Copy out the records from the line with "Click the upper" through the end of the records, requests included, and scale only the answer coordinates by 0.25, rounding each to a whole number with halves going up. Give only those lines.

[Some records]
-- Begin --

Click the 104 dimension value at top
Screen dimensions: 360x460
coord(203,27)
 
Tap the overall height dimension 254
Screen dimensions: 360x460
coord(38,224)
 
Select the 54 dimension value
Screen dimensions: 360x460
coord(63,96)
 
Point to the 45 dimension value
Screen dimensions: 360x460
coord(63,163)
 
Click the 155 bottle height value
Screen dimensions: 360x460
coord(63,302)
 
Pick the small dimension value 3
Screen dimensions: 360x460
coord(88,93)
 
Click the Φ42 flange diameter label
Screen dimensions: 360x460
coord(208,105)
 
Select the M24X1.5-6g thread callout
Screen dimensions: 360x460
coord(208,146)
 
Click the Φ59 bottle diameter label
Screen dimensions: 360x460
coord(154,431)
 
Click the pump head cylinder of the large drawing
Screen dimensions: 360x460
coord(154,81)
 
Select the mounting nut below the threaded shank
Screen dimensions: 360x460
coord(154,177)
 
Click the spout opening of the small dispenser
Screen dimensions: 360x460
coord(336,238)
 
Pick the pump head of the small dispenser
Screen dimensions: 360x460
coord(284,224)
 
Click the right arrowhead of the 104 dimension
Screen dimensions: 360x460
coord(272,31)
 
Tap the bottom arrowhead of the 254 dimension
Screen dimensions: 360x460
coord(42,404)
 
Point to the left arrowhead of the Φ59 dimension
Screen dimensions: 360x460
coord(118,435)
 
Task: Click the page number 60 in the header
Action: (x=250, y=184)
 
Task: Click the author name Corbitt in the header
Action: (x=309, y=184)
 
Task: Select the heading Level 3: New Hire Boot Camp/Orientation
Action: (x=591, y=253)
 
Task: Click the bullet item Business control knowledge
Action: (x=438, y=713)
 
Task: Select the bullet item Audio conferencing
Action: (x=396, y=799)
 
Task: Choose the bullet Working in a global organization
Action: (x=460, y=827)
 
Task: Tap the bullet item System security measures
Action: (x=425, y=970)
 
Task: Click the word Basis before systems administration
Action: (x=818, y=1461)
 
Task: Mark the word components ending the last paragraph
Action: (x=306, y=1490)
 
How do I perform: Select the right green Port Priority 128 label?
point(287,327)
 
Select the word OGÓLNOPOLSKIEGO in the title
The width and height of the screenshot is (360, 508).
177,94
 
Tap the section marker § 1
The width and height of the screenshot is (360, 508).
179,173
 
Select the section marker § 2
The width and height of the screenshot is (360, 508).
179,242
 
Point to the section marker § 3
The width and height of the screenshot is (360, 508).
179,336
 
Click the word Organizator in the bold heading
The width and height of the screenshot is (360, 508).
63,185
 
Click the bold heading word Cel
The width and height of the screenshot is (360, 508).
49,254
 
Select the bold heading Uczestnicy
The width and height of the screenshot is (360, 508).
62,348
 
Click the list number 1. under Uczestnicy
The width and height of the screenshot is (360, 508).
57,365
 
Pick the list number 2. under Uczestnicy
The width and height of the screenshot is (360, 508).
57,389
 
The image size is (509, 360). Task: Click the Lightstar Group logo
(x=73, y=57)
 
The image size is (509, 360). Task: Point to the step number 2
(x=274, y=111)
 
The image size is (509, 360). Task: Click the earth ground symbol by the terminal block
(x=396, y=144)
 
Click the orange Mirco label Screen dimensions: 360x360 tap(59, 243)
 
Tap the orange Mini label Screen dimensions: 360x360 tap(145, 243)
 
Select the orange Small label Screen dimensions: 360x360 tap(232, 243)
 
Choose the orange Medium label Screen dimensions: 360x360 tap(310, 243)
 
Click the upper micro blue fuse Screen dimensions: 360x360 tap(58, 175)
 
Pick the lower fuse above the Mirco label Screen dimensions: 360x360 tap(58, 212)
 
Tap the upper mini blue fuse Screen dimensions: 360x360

-- End --

| Solution |
Click the upper micro blue fuse Screen dimensions: 360x360 tap(15, 44)
 
Pick the lower fuse above the Mirco label Screen dimensions: 360x360 tap(15, 53)
 
Tap the upper mini blue fuse Screen dimensions: 360x360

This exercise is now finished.